Online ECHO Clinic | May 18, 2020
Presentation Title: Counting COVID-19 Deaths
The presentation begins with Dr. Alexander Wu, an Epidemic Intelligence Service Officer for the Centers for Disease Control and Prevention, who shares new updates from the FDA regarding testing, and health alerts concerning Multisystem Inflammatory Syndrome in Children associated with COVID-19. Dr. Tom Weiser provides an overview of how mortality statistics are impacted during the COVID-19 pandemic, and how COVID-19 deaths are counted and coded. Finally, Dr. Jorge Mera, Director of Infectious Diseases for Cherokee Nation Health Service, shares some of the latest studies and articles on COVID-19.

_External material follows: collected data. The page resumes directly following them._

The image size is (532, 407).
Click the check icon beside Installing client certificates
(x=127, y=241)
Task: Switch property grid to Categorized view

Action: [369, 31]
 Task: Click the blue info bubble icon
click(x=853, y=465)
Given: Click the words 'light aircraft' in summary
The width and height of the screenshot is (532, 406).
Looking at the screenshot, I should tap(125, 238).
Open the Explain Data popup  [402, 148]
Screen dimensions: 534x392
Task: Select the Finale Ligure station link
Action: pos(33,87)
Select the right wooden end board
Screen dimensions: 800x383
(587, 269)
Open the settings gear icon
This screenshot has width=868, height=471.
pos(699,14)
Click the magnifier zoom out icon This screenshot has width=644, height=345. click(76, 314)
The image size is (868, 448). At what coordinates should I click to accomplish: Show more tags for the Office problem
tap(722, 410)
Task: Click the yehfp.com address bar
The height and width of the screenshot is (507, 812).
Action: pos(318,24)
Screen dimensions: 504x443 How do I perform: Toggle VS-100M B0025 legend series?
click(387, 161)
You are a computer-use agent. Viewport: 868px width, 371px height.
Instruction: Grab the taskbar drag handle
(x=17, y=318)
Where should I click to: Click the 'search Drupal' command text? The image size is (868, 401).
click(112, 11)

Thomas Weiser, MD, MPH has been with Portland Area Indian Health Services since 1998, initially serving as an Indian Health Services Medical Officer in Whiteriver, Arizona from 1998-2005. He completed the CDC Epidemiology Intelligence Service from 2005-2007, assigned to the Missouri Department of Health and Senior Services. In 2007, he began his new position assigned to the Northwest Portland Area Indian Health Board and Northwest Tribal Epidemiology Center. Dr. Weiser is passionate about improving the quality of healthcare services, data access and data quality for American Indian and Alaska Native populations; human subjects protection; infectious disease epidemiology and surveillance.

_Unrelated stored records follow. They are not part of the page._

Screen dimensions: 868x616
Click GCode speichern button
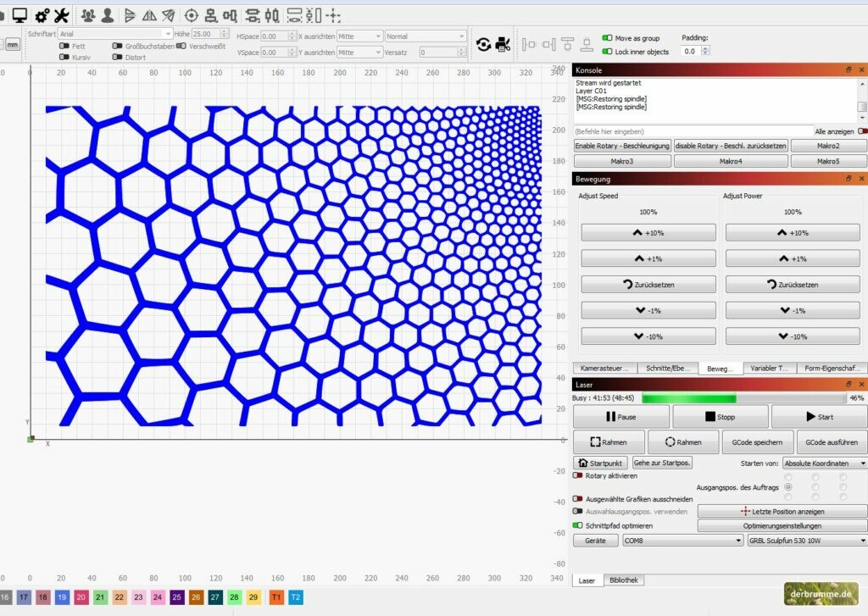click(x=757, y=442)
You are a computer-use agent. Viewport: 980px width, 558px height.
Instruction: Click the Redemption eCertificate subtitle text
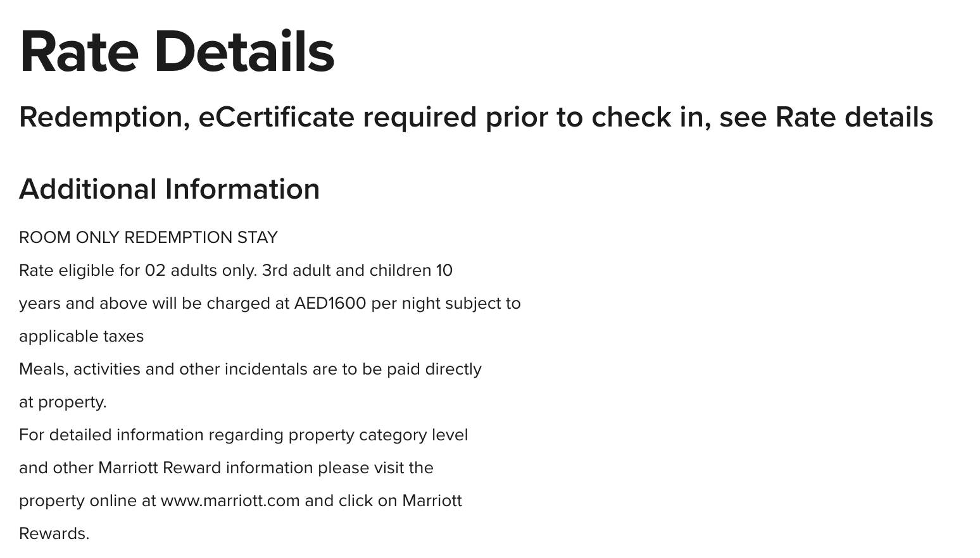pyautogui.click(x=476, y=118)
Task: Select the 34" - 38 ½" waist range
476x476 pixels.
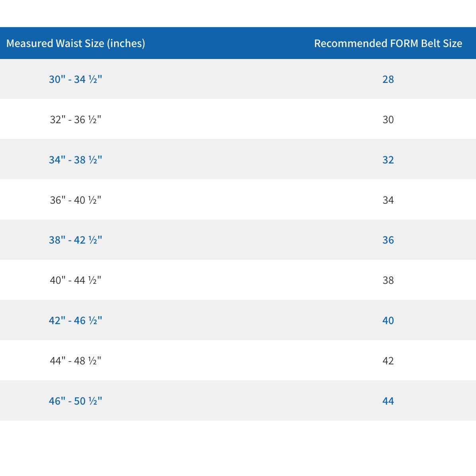Action: click(x=76, y=160)
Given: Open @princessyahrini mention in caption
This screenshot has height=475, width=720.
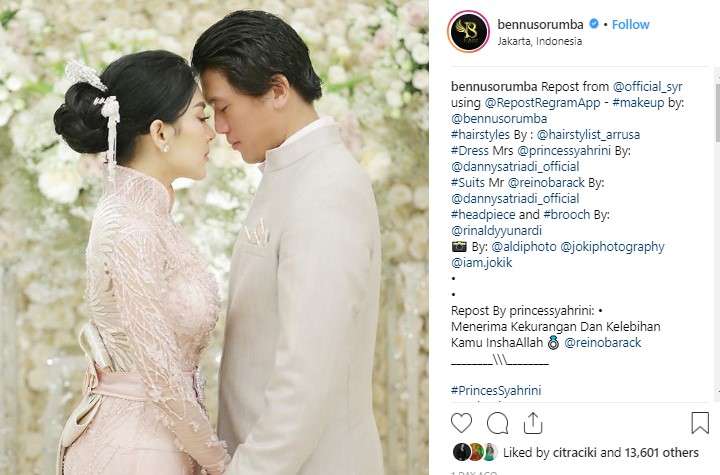Looking at the screenshot, I should coord(564,151).
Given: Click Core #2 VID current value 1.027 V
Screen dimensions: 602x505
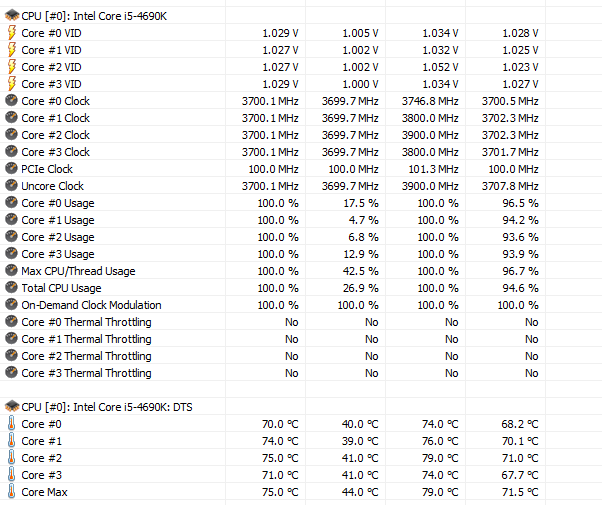Looking at the screenshot, I should click(x=280, y=67).
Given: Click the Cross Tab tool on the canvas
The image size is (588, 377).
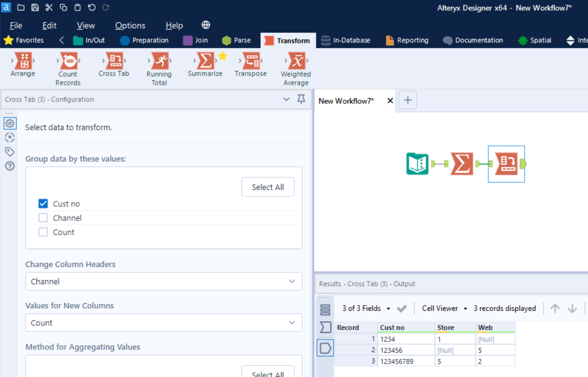Looking at the screenshot, I should [x=506, y=163].
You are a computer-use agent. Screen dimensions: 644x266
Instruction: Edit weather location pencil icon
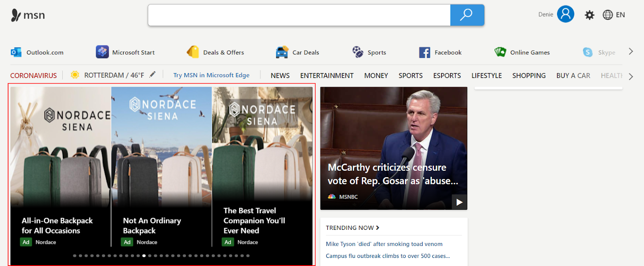[x=153, y=75]
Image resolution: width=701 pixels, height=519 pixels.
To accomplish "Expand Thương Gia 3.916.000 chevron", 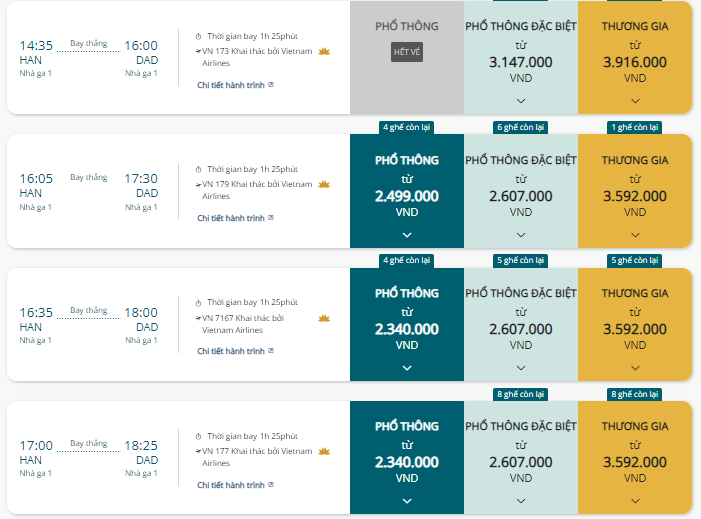I will (x=635, y=101).
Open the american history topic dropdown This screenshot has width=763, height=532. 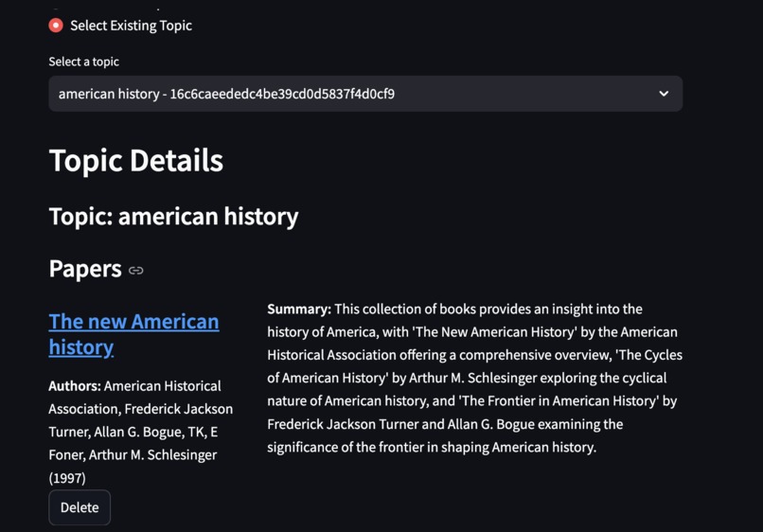pos(365,94)

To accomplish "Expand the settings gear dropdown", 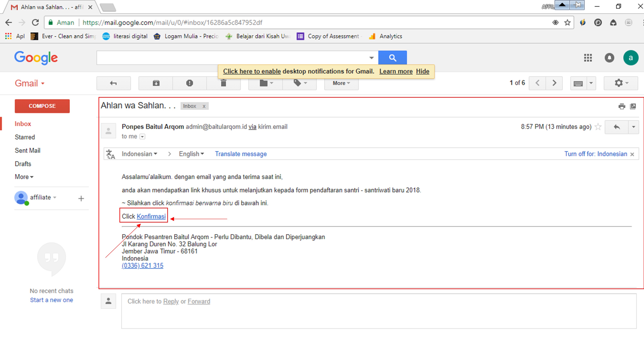I will [621, 83].
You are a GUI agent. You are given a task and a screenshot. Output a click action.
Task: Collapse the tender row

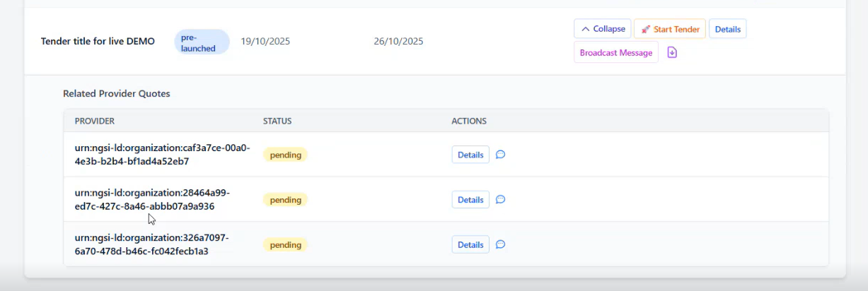pos(603,29)
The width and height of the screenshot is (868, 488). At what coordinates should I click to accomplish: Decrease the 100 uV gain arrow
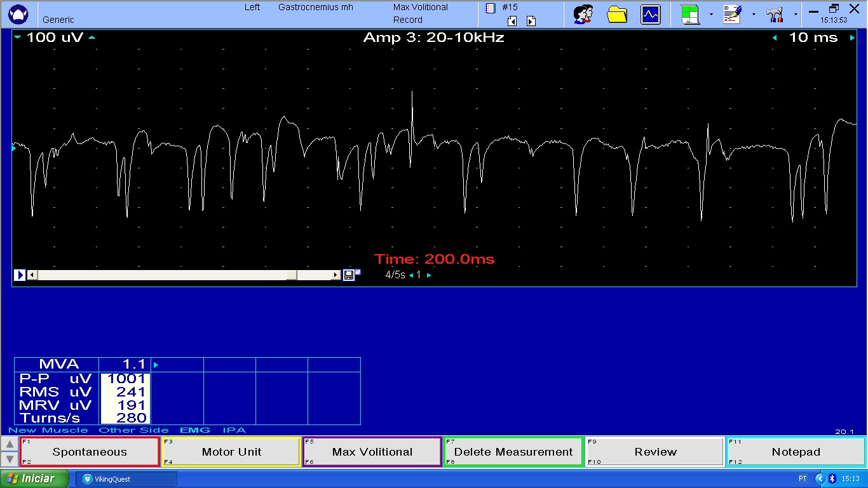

Alexander Wu, ScD, MPH, is an Epidemic Intelligence Service Officer for the Centers for Disease Control and Prevention.
Celeste Davis, MPH, REHS, is a citizen of the Chickasaw Nation of Oklahoma. She is a Registered Environmental Health Specialist who earned a Bachelor of Science degree in Environmental Health Science from East Central University in Ada, Oklahoma, and a Master of Public Health degree in Occupational and Environmental Health from the University of Oklahoma.
Jorge Mera, MD, FACP, is the Director of Infectious Diseases for Cherokee Nation Health Service, the largest tribally operated health care system in the United States. He oversees surveillance, policies, and programs to treat and prevent the transmission of sexually transmitted diseases, HIV and HCV.

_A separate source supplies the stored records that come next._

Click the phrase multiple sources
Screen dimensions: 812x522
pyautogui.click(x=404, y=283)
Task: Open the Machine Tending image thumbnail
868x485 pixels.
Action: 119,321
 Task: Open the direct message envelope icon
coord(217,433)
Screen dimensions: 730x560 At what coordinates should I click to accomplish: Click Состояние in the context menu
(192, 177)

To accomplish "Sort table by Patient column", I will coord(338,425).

Whitney Essex, MSN, FNP-BC, is a Family Nurse Practitioner for Cherokee Nation Health Services. Mrs. Essex works in the Infectious Diseases Department, where she is the coordinator for the Cherokee Nation Hepatitis C Elimination program. She assists in the maintenance of general infectious diseases clinical services, as well as the provision of medical care for patients accessing HIV, PrEP, Hepatitis C, and other infectious diseases-related services.